For academic instruction, the times have changed – for better and for worse. For better becau we now have a wider array of, mainly digital, means of instruction. For worse because older but nonetheless highly advantageous instructive tools and methods are losing ground. Specifically, less and less students feel the need or desire to physically attend classes, a change not lost on the growing number of lecturers, who understand the significance of classroom interaction and so regret the steady decline of attendance in their lectures. Yet there are ways to boost both attendance and participation – ways which, ironically, rely partly on digital means of instruction.
Lectures do not have to be based on an active speaker and passive listeners, but on interaction. Such interaction may be achieved through debates, pair and group work, and small in-class tasks. Thanks to digital tools, moreover, the latter have now become both more effective and more manageable.
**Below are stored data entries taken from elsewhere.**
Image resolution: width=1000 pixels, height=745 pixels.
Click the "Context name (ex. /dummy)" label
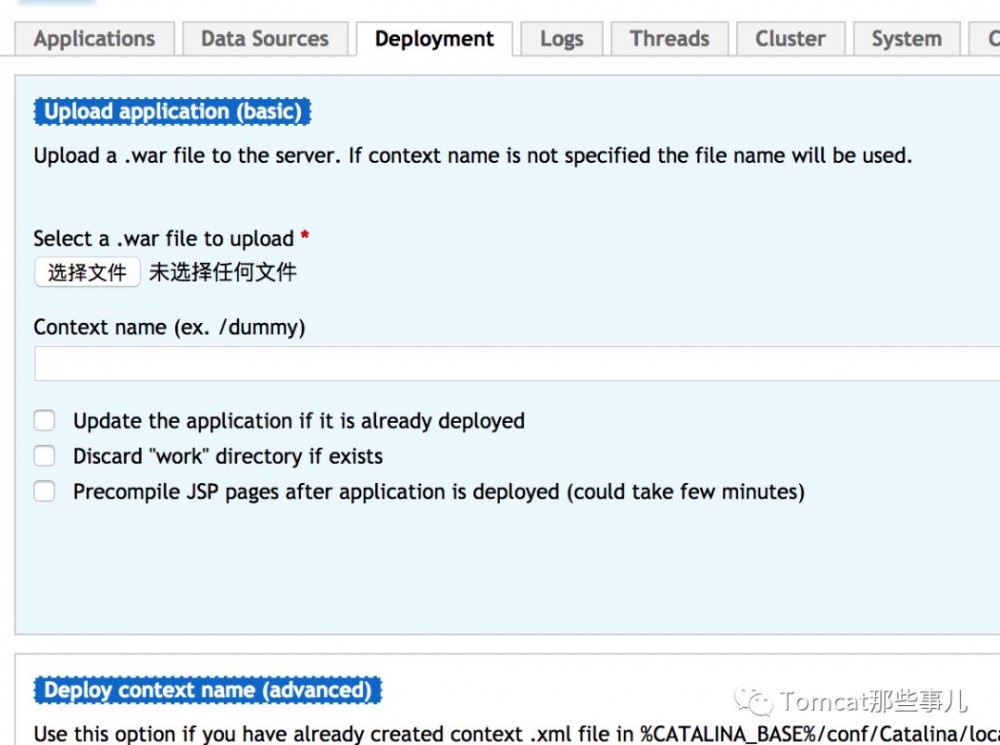(169, 327)
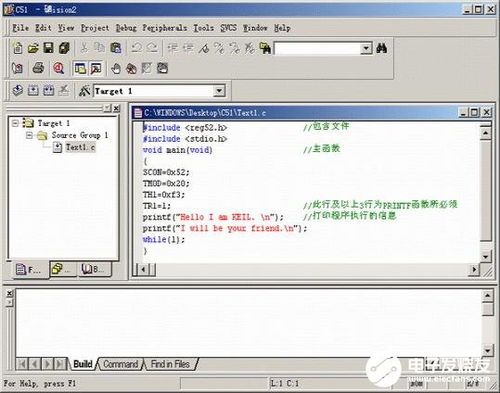The height and width of the screenshot is (393, 500).
Task: Toggle breakpoint with the hand icon
Action: click(116, 69)
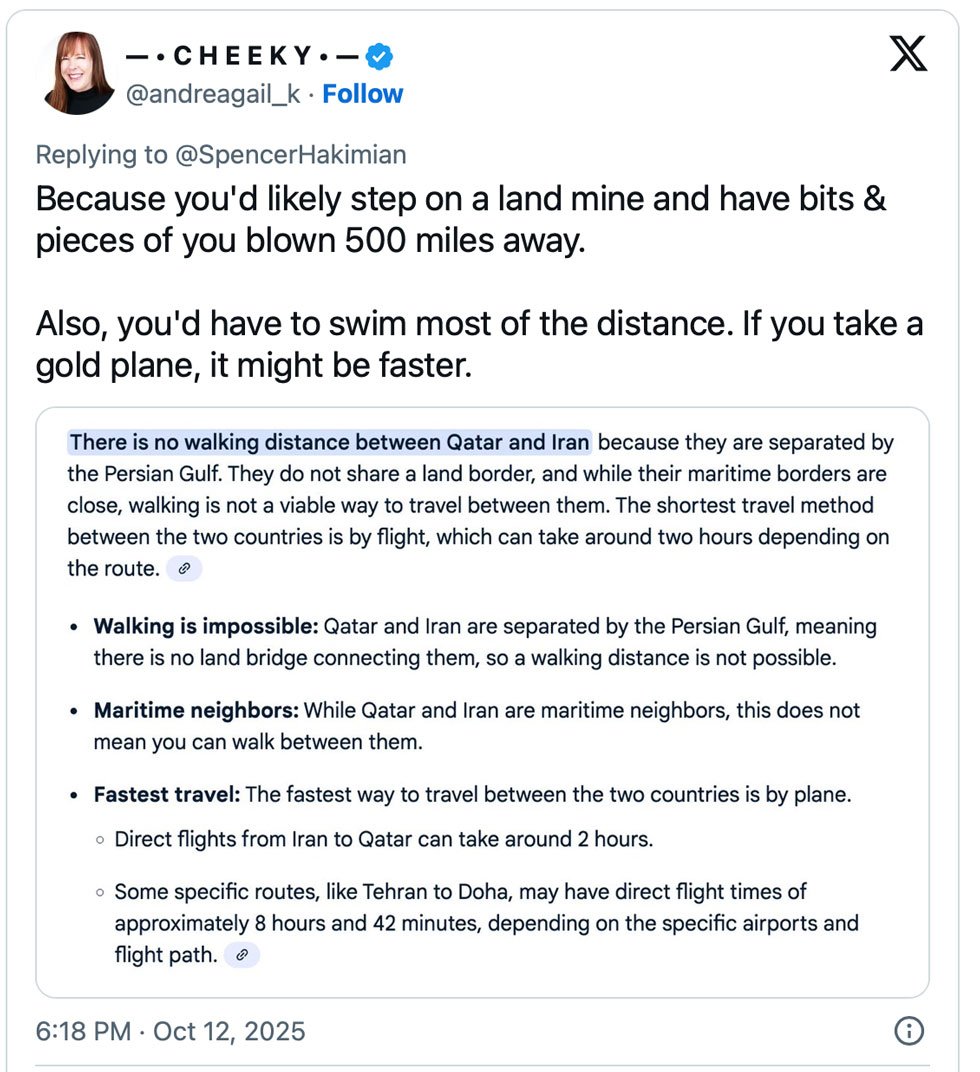Click source link chip after "flight path."
Screen dimensions: 980x1072
click(240, 955)
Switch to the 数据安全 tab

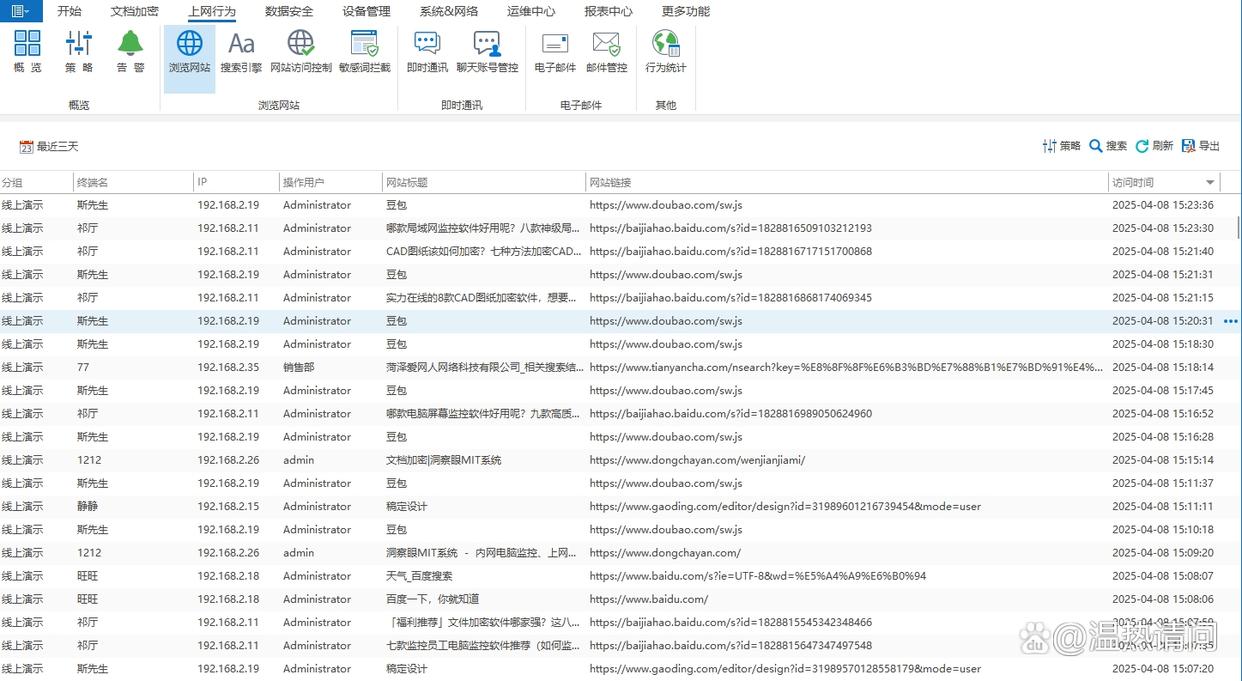[288, 11]
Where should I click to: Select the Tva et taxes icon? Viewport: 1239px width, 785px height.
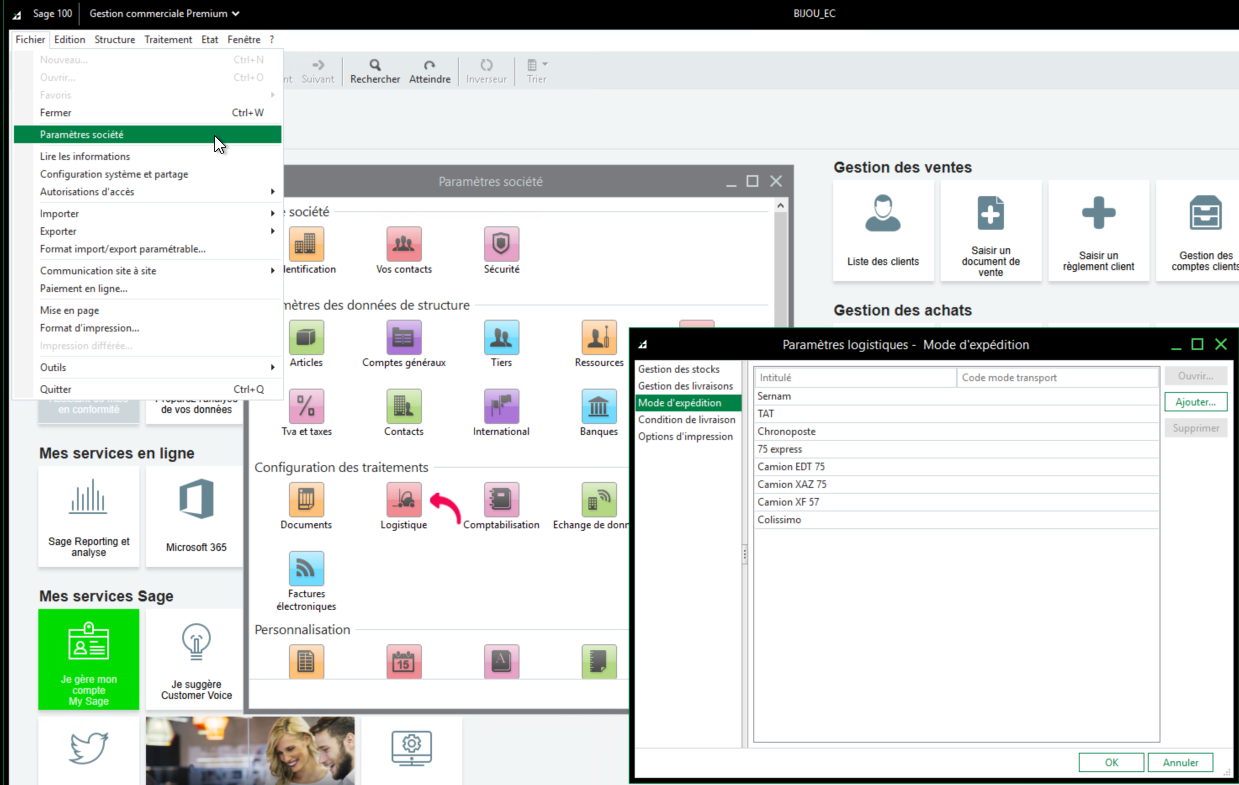click(306, 407)
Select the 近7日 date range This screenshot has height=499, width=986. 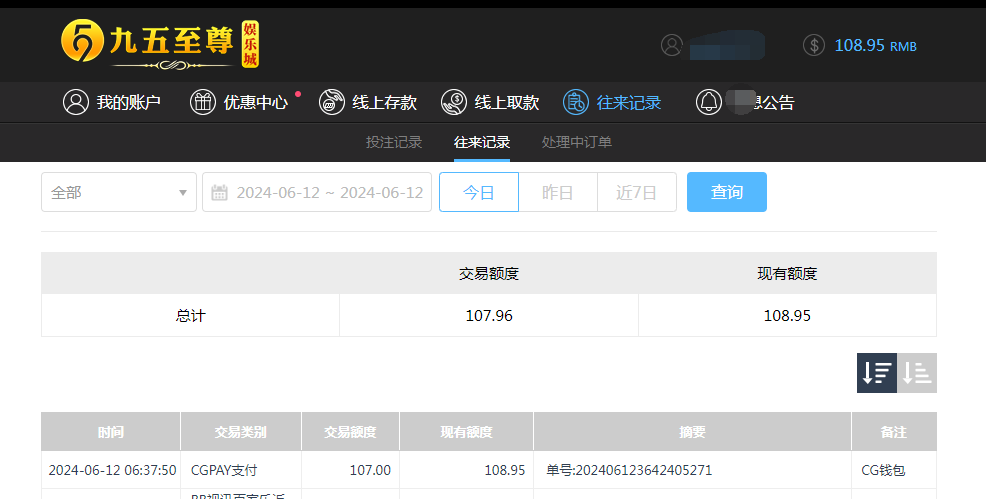pos(637,192)
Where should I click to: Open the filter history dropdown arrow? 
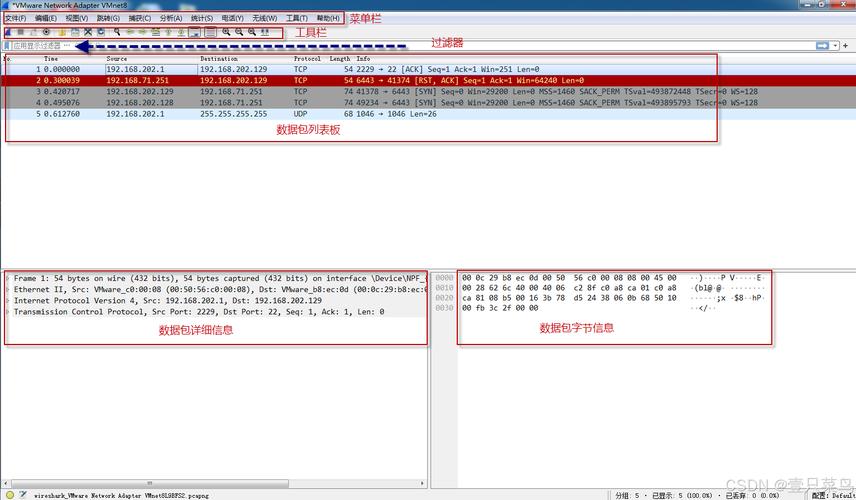click(836, 46)
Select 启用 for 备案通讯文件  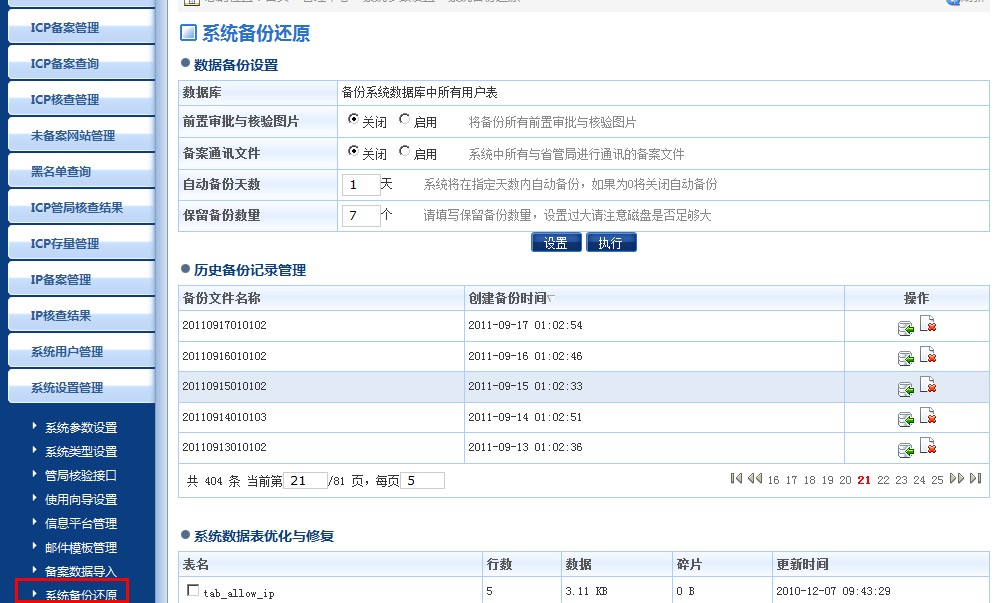point(404,152)
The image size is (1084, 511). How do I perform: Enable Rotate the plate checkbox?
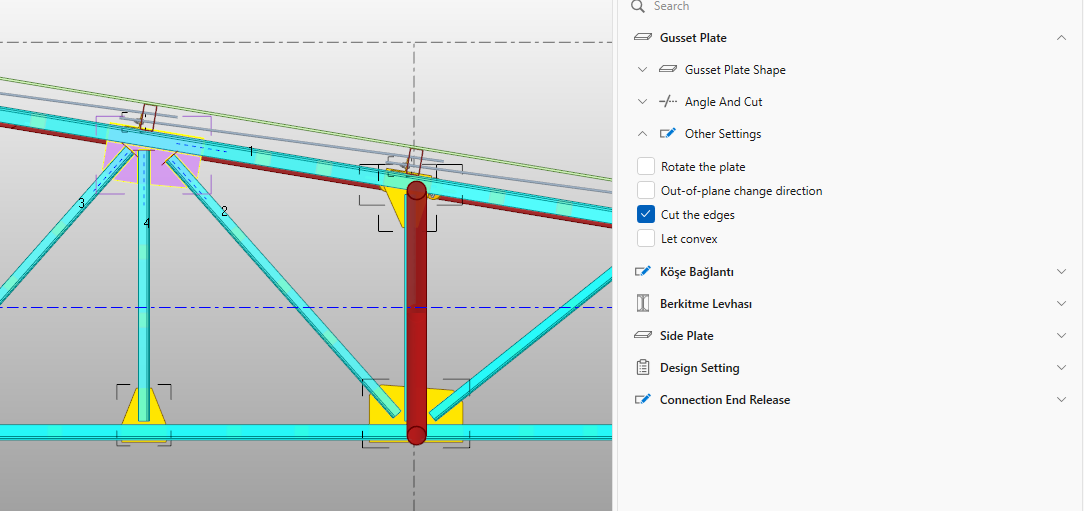pos(646,167)
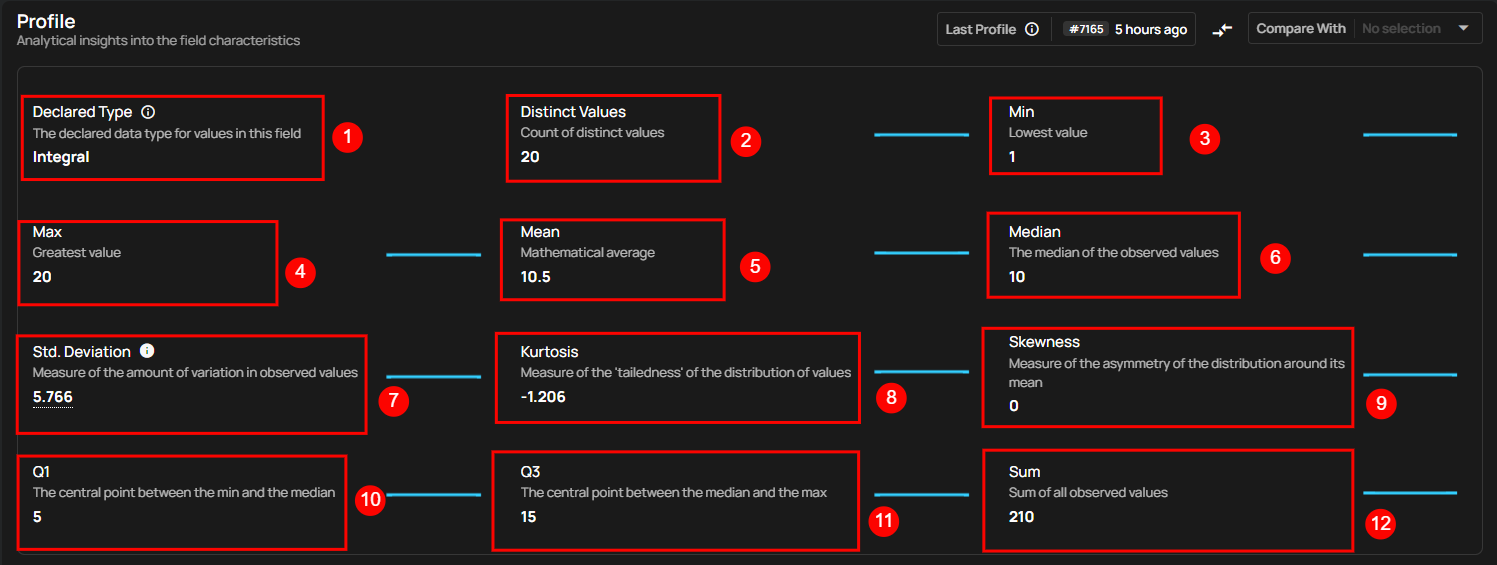
Task: Click the Kurtosis sparkline chart
Action: [x=921, y=372]
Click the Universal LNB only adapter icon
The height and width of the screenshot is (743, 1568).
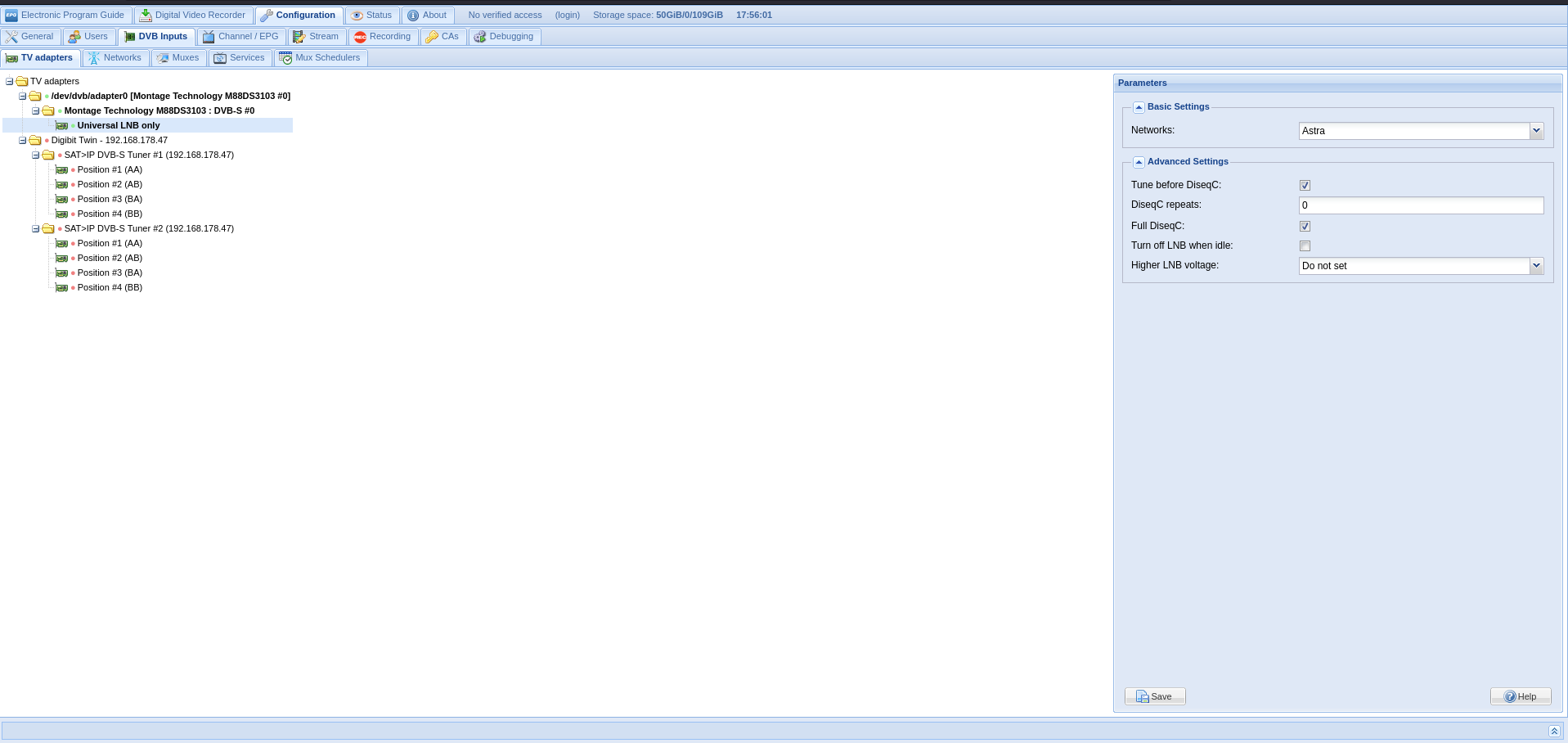coord(61,126)
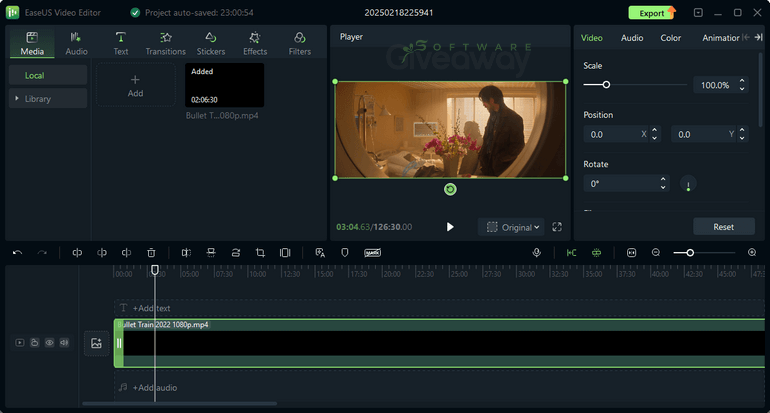
Task: Click the microphone voiceover icon
Action: [537, 253]
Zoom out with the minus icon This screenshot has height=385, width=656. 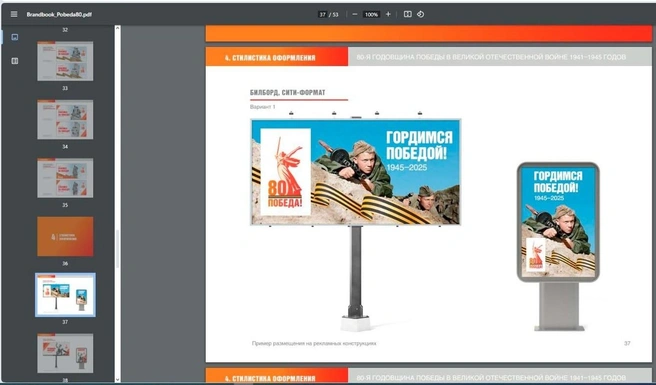[355, 14]
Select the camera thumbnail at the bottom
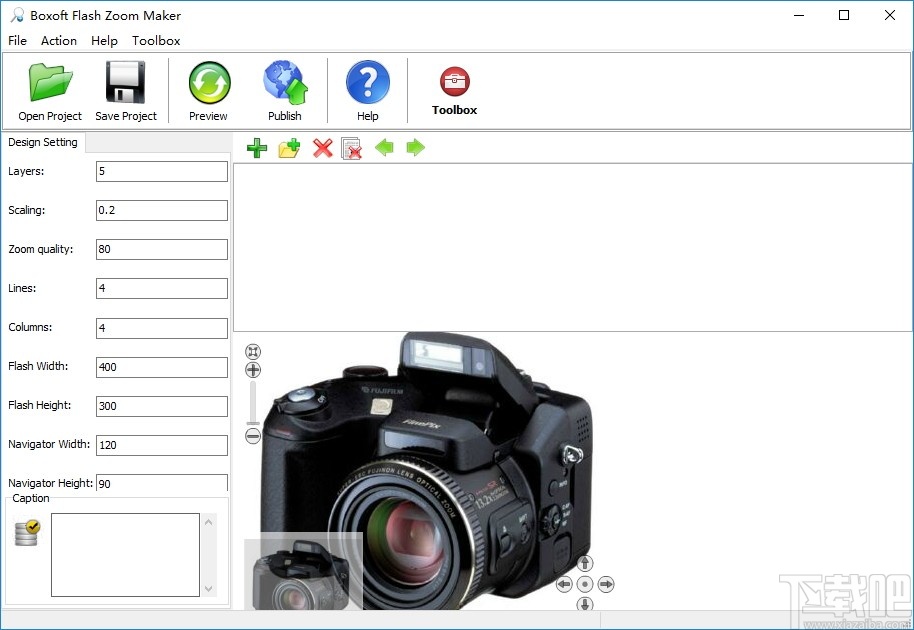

Wooclap, for example, is an app embedded in Moodle which offers in-class, interactive activities, such as surveys, multiple-choice questionnaires and brainstorming, to name a few of the options the app offers. What is more, Wooclap activities are done via phones, tablets or computers, putting students' devices to better use than social media or online shopping (yes, they do that in class, a lot...). In addition, the activities are not done in isolation, as the results may be projected live yet anonymously. This allows even the weaker or more shy students to take active part in the lesson and engage with their peers, not to mention allowing the lecturer to evaluate understanding on the go.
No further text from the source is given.